**DIRECTIONS:** Your answer should be only the lines below from the one with "Instruction: Click the magnifier" to the one with "This screenshot has width=1902, height=1065.", repeated exactly, ends included.

**SUPPLIED INFORMATION:**
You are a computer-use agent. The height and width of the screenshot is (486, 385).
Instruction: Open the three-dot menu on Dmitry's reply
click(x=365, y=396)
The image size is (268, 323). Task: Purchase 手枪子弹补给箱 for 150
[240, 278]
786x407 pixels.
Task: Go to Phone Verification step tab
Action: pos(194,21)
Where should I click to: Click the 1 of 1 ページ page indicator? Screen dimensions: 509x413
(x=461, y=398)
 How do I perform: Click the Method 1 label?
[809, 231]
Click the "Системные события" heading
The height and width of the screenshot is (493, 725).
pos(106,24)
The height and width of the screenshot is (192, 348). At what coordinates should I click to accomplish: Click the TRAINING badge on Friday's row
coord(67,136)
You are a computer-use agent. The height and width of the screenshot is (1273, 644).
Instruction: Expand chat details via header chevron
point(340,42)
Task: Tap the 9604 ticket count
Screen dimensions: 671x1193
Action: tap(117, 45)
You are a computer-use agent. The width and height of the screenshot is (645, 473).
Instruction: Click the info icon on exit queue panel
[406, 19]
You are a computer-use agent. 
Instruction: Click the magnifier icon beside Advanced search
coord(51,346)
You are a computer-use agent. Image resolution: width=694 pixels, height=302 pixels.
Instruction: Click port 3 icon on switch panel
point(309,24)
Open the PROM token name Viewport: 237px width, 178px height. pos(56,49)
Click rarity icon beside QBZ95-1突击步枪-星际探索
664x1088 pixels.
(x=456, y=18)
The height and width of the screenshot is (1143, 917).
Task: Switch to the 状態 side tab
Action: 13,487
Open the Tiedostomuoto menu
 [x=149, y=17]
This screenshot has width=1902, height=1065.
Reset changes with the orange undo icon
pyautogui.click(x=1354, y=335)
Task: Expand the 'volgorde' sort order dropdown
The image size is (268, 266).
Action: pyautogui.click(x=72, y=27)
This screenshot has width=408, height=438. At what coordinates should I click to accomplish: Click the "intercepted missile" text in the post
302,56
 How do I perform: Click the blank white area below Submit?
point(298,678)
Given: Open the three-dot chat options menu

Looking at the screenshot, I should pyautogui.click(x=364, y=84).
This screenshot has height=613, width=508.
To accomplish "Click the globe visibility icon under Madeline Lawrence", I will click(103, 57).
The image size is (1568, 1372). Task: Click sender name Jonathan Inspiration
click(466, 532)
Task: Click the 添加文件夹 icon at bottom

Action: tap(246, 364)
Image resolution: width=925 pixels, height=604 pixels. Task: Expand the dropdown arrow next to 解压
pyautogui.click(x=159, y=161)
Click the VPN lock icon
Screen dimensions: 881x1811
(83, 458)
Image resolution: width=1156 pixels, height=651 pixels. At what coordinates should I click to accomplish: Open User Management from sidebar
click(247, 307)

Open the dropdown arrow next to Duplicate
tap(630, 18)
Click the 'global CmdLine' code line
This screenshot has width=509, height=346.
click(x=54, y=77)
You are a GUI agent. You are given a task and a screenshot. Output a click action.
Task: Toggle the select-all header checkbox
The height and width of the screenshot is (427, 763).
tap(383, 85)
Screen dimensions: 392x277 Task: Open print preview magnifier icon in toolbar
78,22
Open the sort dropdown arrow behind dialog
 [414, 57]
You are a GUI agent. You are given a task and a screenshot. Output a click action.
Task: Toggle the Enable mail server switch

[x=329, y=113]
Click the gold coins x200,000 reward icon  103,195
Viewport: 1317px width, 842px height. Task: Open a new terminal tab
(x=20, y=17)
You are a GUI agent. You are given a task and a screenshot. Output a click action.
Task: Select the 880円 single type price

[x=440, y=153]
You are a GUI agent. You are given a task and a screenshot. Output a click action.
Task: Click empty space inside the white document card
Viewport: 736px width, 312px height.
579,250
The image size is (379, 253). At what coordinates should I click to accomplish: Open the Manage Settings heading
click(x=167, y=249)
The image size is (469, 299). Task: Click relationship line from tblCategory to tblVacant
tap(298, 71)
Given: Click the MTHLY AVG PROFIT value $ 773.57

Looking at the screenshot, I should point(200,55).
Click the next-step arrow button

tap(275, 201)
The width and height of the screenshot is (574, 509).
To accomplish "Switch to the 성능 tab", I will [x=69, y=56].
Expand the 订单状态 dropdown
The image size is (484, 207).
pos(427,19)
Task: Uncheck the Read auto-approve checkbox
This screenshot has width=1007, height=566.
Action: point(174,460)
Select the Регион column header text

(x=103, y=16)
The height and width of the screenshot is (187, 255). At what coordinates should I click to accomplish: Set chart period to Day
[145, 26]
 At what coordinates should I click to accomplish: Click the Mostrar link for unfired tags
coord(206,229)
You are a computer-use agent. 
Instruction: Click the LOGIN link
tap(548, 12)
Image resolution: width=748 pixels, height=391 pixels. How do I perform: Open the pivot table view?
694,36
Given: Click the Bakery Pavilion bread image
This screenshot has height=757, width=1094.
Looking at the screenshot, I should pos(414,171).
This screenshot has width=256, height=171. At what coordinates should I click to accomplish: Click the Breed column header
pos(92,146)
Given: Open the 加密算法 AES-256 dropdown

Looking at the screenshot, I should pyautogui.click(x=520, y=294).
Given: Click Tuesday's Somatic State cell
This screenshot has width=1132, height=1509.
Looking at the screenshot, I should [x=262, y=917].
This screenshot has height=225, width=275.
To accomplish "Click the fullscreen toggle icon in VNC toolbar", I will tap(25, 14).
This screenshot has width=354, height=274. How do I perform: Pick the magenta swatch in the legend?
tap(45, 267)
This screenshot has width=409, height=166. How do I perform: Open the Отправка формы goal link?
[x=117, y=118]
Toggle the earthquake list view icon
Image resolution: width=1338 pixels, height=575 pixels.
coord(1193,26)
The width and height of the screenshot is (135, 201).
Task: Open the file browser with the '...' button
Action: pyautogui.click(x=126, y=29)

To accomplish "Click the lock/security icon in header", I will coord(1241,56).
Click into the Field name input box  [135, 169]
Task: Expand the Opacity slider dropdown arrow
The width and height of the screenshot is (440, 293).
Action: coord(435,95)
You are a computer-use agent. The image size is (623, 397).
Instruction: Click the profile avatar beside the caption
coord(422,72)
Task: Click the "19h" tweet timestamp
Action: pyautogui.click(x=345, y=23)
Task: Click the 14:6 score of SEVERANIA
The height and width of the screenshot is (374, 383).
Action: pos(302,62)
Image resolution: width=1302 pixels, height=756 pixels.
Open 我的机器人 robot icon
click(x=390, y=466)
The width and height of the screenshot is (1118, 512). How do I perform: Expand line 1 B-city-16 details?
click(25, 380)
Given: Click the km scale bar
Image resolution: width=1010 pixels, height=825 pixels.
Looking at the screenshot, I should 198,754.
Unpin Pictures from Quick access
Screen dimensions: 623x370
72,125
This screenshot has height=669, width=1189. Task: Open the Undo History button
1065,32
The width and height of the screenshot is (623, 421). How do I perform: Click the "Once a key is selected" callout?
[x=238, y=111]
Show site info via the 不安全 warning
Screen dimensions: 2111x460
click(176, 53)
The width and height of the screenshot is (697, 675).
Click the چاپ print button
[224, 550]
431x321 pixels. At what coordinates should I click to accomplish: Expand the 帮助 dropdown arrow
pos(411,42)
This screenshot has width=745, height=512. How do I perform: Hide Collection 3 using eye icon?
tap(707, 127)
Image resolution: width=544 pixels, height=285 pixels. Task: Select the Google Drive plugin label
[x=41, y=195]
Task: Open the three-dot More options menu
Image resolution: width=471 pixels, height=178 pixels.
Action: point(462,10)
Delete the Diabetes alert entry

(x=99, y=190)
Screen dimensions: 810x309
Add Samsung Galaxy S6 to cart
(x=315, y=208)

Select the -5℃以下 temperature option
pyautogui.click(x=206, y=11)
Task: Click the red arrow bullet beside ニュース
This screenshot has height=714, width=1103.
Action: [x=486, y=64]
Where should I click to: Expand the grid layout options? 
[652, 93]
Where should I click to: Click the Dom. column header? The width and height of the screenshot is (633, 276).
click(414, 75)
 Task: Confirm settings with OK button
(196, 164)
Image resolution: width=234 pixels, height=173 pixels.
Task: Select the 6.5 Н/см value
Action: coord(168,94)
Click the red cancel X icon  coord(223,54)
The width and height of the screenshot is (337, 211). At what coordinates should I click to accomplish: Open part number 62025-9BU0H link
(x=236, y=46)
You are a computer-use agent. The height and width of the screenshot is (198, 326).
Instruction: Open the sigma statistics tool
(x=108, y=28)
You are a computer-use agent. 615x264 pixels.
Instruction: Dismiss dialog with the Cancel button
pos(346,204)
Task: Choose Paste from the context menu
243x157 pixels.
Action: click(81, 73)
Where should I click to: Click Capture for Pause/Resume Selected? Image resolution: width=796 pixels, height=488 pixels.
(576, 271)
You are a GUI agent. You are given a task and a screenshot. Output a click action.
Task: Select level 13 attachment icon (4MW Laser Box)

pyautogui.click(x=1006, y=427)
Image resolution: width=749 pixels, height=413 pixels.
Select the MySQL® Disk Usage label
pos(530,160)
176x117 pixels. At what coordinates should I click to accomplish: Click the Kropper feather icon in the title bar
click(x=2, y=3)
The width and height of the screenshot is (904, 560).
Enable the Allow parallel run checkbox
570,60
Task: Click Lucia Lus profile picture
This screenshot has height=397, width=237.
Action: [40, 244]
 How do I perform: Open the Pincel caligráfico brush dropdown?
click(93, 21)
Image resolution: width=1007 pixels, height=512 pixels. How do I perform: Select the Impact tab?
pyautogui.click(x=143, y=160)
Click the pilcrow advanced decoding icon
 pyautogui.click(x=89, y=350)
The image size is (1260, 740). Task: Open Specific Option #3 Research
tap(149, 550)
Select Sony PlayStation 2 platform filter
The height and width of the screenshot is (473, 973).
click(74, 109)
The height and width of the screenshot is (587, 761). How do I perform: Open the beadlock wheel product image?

**RESPONSE:**
Instruction: Click the magnifier icon beside Advanced search
coord(51,346)
You are a computer-use agent. Image resolution: width=694 pixels, height=302 pixels.
Instruction: Click port 3 icon on switch panel
point(309,24)
Open the PROM token name Viewport: 237px width, 178px height. pos(56,49)
Click rarity icon beside QBZ95-1突击步枪-星际探索
664x1088 pixels.
(x=456, y=18)
The height and width of the screenshot is (1143, 917).
Task: Switch to the 状態 side tab
Action: 13,487
Open the Tiedostomuoto menu
 [x=149, y=17]
This screenshot has width=1902, height=1065.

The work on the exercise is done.